Exhibition
Anne Speier’s collages show colorful, amusing accumulations of kobold-like figures. A closer look brings irritation, though, as the artist (b. 1977) employs a wide range of different media, styles, and techniques in her pictures at the same time. The fragmentation of her figures, which are composed of drawn, painted, photographic and sculptural elements, evokes the Surrealist method of cadavre exquis drawing, an absurd collective technique based on drawing a part of the body on a sheet of paper and concealing the drawing by folding the paper before passing it on for the next contribution. Yet, the gestures’ high drama and the “clothes’” baroque sweep also trigger associations with historically charged panel paintings and picturesque groups of figures. In Anne Speier’s case, however, the sweeping clothes are cutouts of wavily draped photographs of dishes prepared by the artist. Speier has chosen an unusual fare comprising such specials as jelly, “egg in the basket,” and “broken glass jello” – feats that oscillate between solid and liquid and, partly dyed with food coloring, convey an artificial aesthetics. These culinarily composed figures are positioned in large-format black-and-white photographs of interiors like bedrooms and kitchens. The rhetoric of excess continues in the texture lines and hatchings. Most of the figures are executed in various styles of drawing and painting and characterized by exaggerated noses. Speyer also relies on different historical modes of representation for rendering her dramatis personae. Their plentitude, multiplicity, and indeterminateness clearly reject any notion of an authentic approach and gesture. The figures, which may often strike us as stand-ins for artists, art styles, or works of art, present themselves in hysterical, bohemian or competitively social constellations and partly resemble caricatures or allegories of the art system.
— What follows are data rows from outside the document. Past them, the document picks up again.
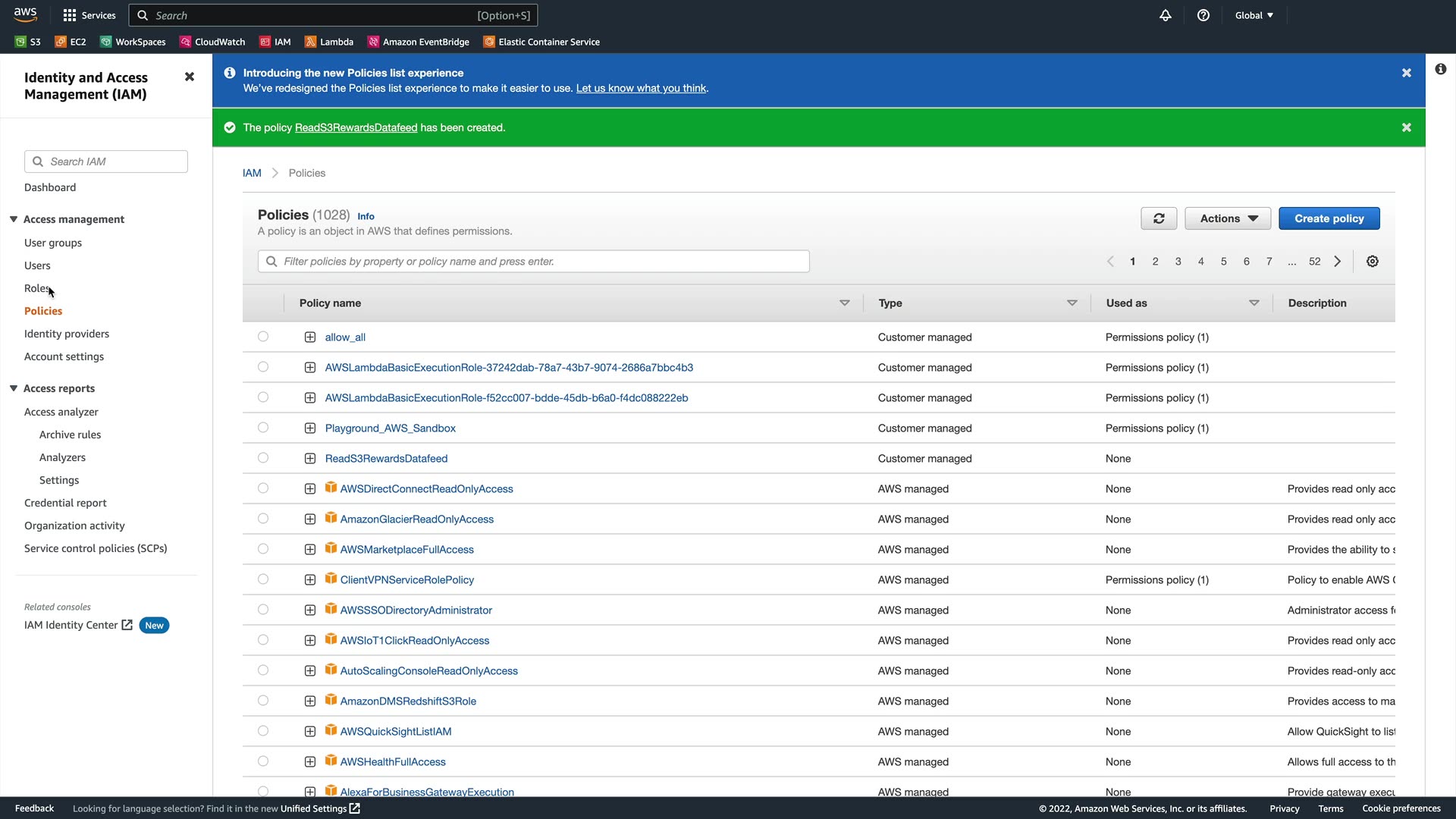This screenshot has width=1456, height=819.
Task: Open the Global region dropdown
Action: pyautogui.click(x=1254, y=15)
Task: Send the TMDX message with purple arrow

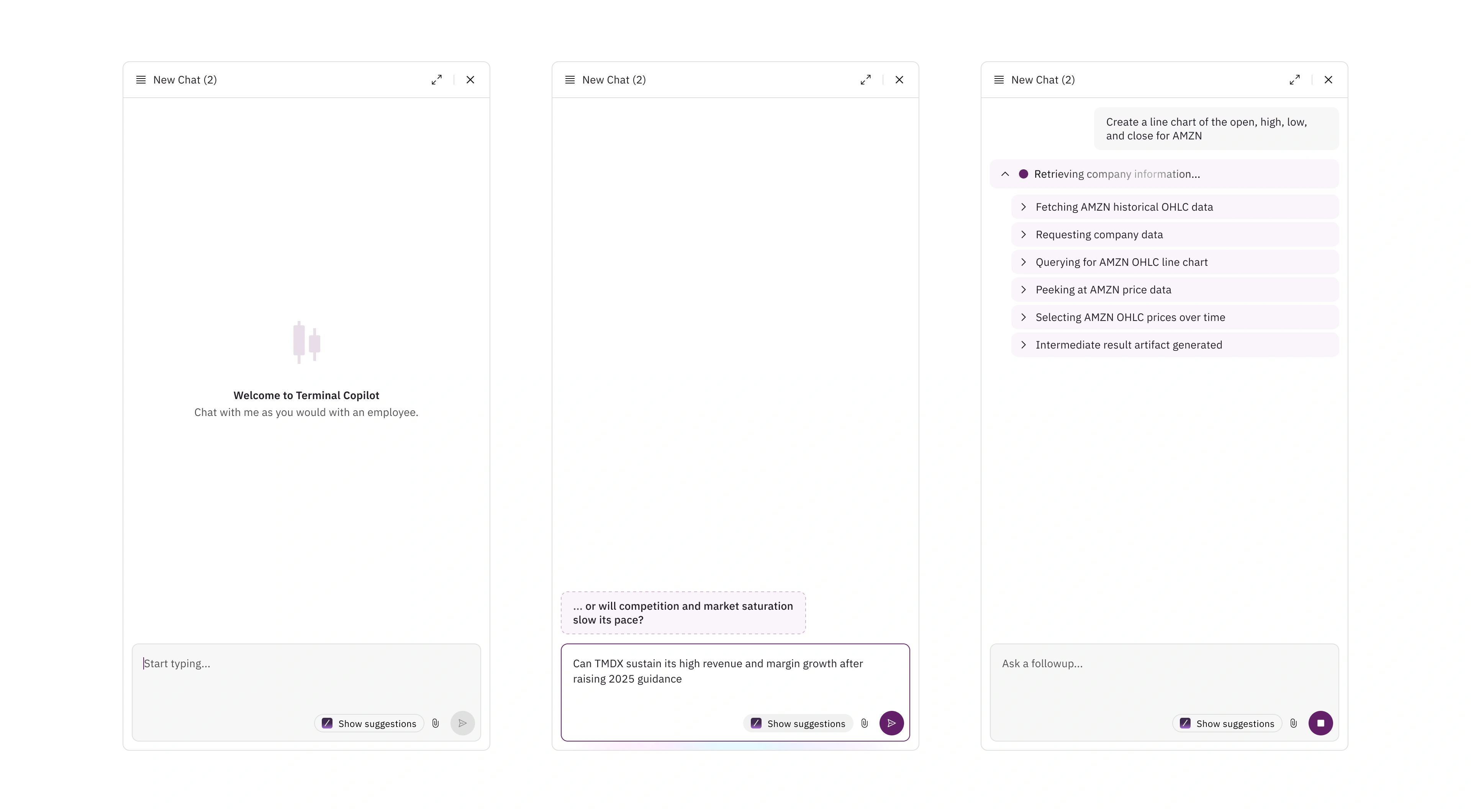Action: click(x=891, y=724)
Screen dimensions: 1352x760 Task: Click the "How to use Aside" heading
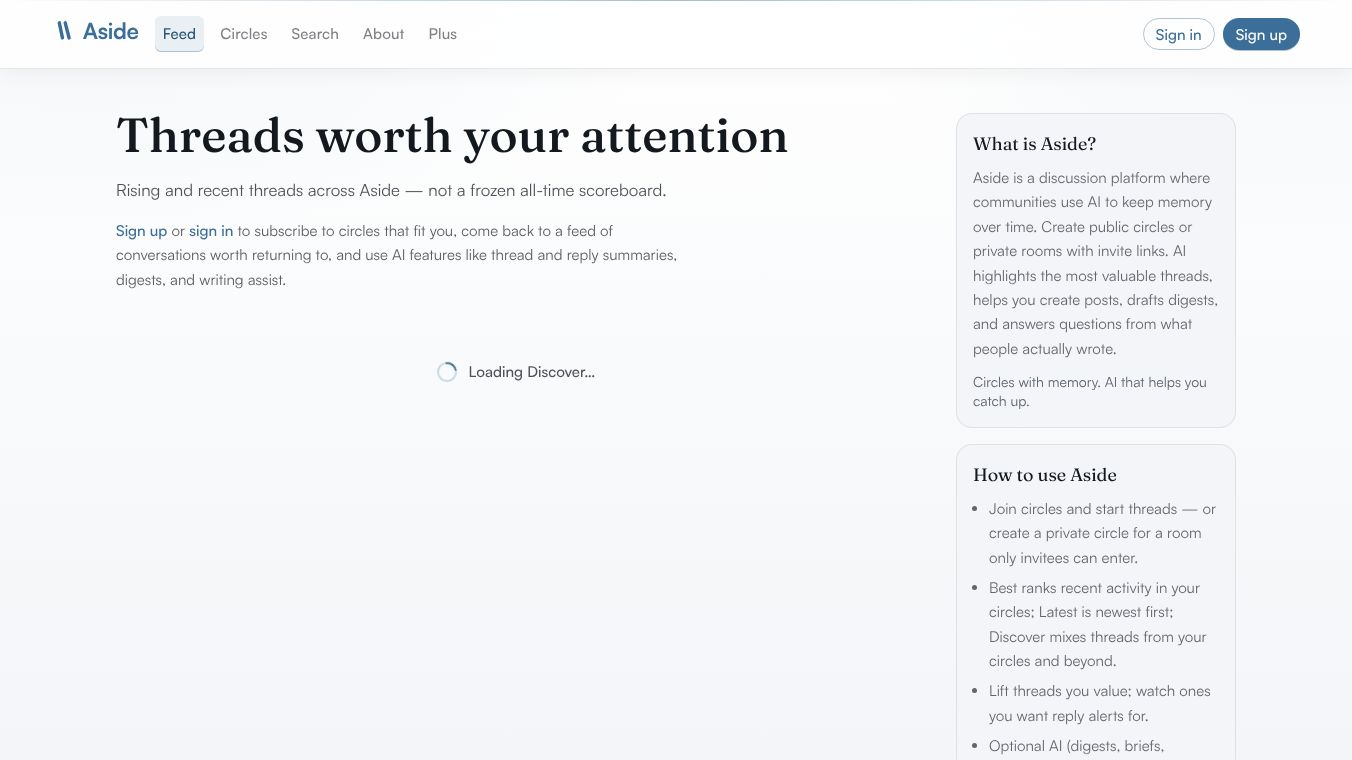(1045, 475)
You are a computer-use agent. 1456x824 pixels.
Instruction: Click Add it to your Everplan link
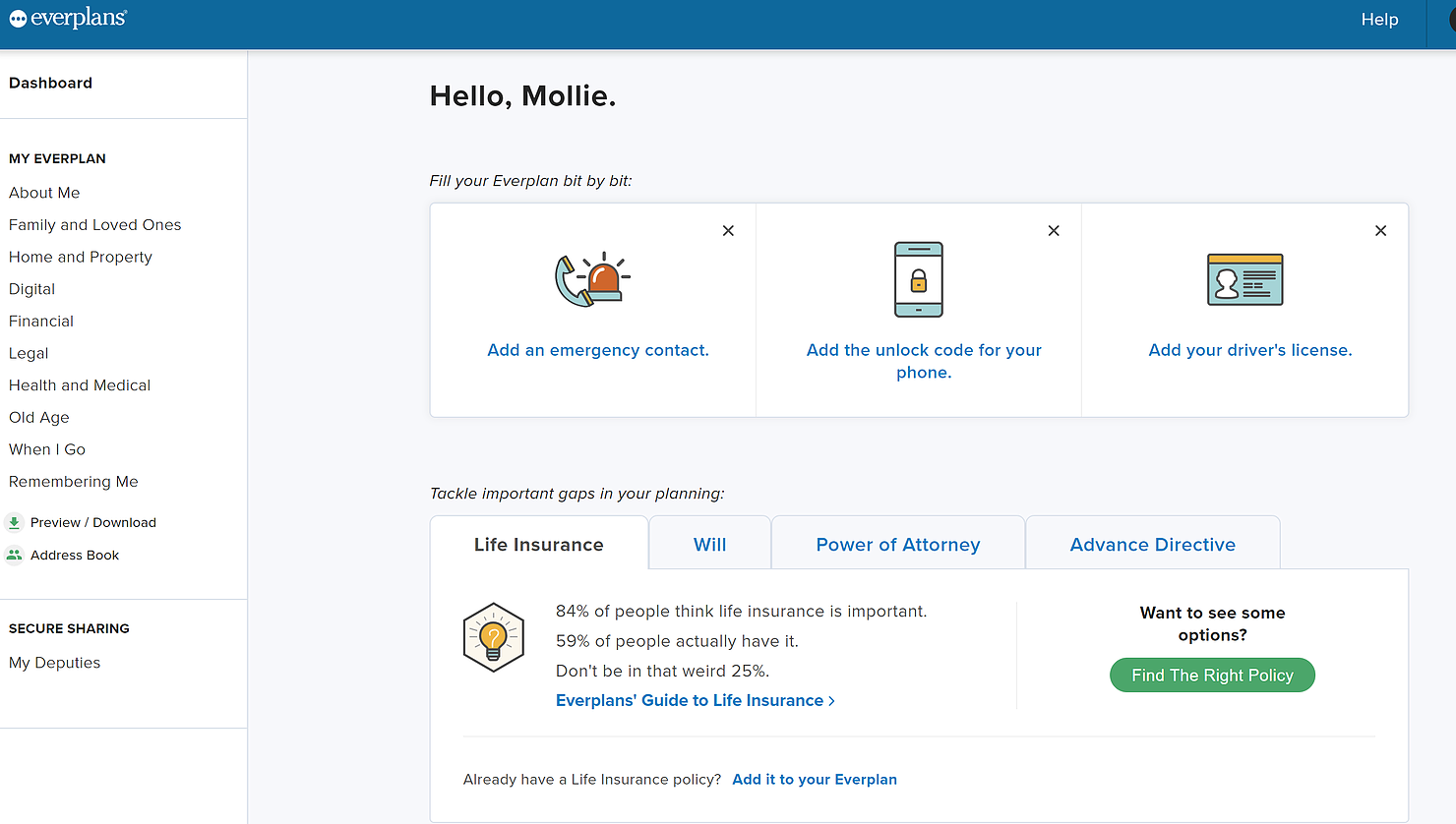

The images we come upon in Anne Speier’s exhibition “Seeing the Contemporary” in Schwaz do begin to move. On dinosaur legs, they people the gallery as animal picture collages or 3-D collage monsters. Using a crystal ball, the oafish headless hybrids strive to ascertain what the zeitgeist is about at the moment. Yet their attempt at grasping the contemporary fails again and again, since trends can only be understood in retrospect. Inspired by the saying “I felt like a dinosaur,” Anne Speier as a participating observer describes the uneasiness one feels when trying to localize and assess one’s own images within a wider context, within the discourse of their time. It is a feeling of unease hovering between the fear of being stylistically categorized and not belonging anywhere and the equally deep fear of constantly turning into the person others expect you to be like Zelig in Woody Allen’s film of the same name.